US Coins

Market Analysis: Panacea stamp on a 1795 dollar

This 1795 Flowing Hair dollar is unique in hosting the bold, loaf-shaped mark of Baltimore’s Houck’s Panacea; the early silver dollar sold for $9,600.

Images courtesy of Heritage Auctions

Merchant counterstamps are a snapshot into another era, as seen on a 1795 Flowing Hair dollar carrying what is described as “Jacob Houck’s famous, loaf-shaped depression with raised letters.” More than 125 examples of the Houck counterstamp are known, with most on Capped Bust half dollars, but this is the sole example known on a Flowing Hair dollar. It sold for $9,600 in a Jan. 3 online session showcasing a specialized collecting interest of Donald G. Partrick's.
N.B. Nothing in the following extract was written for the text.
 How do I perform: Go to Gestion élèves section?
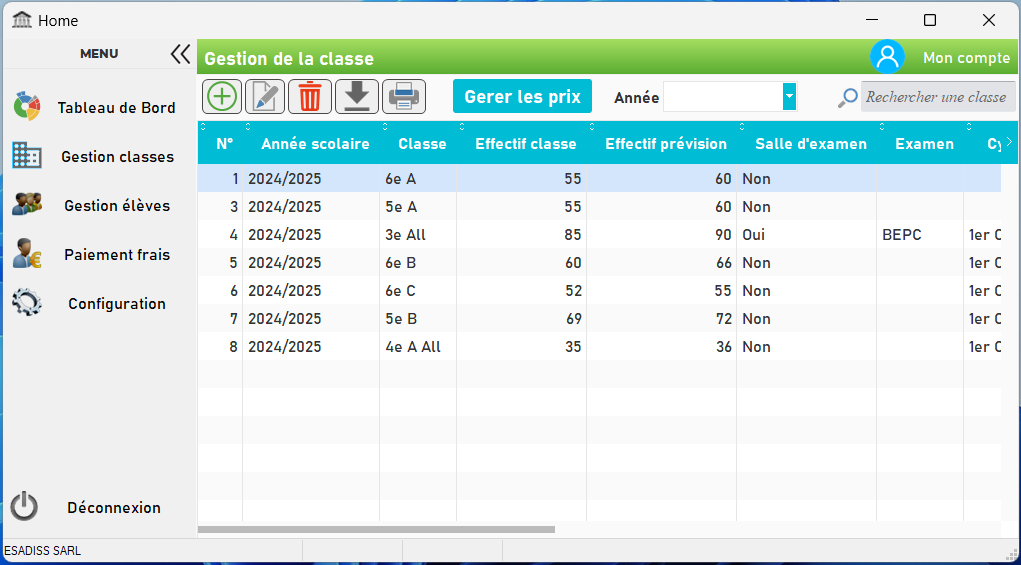point(116,206)
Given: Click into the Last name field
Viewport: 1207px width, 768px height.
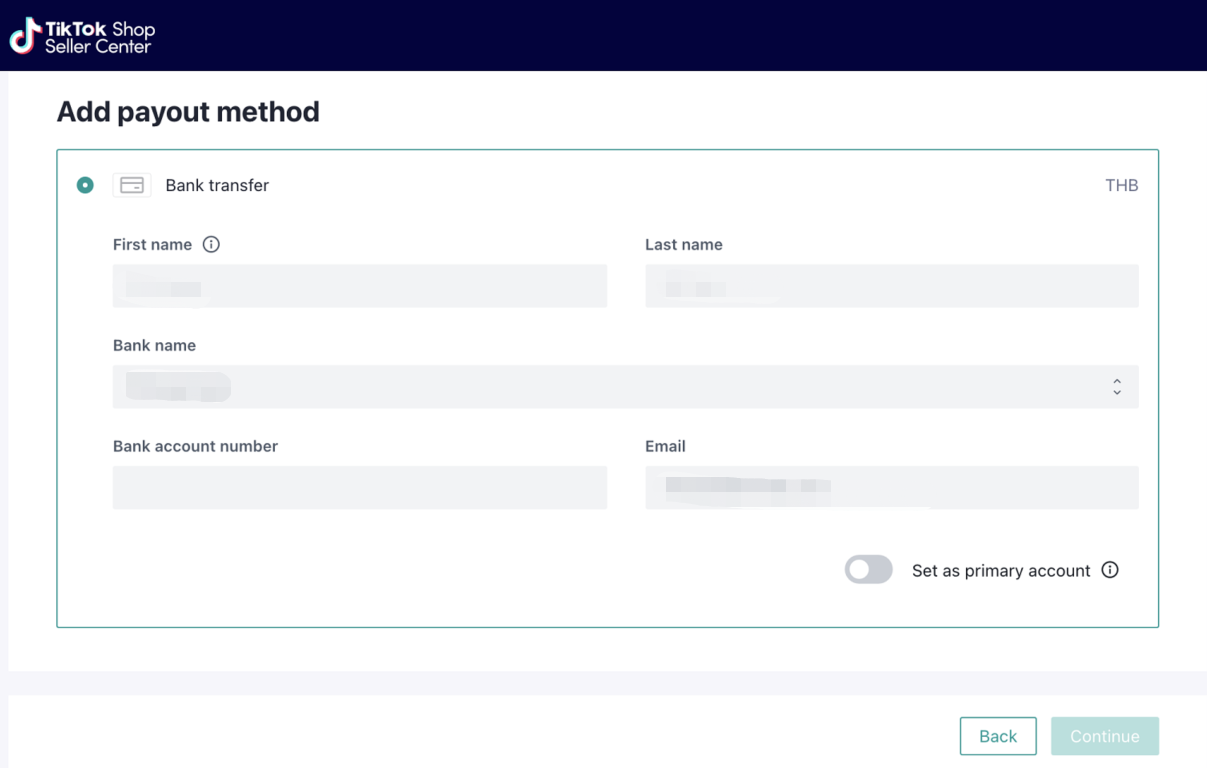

The Houck’s purported cure-all, introduced in Baltimore in 1834, was advertised as a “vegetable-based” concoction and originally sold for $1.60 a bottle. As counterstamps go, the Houck’s Panacea mark is relatively common, though this one is unusually bold. It is illustrated in the guidebook to this collecting area, Gregory Brunk’s book Merchant and Privately Countermarked Coins, Advertising on the World’s Smallest Billboards, where it is cataloged as Brunk H-779. The host coin, representing the Bowers-Borckardt 18 variety, is graded Very Fine by Heritage, who grades the counterstamp Extremely Fine.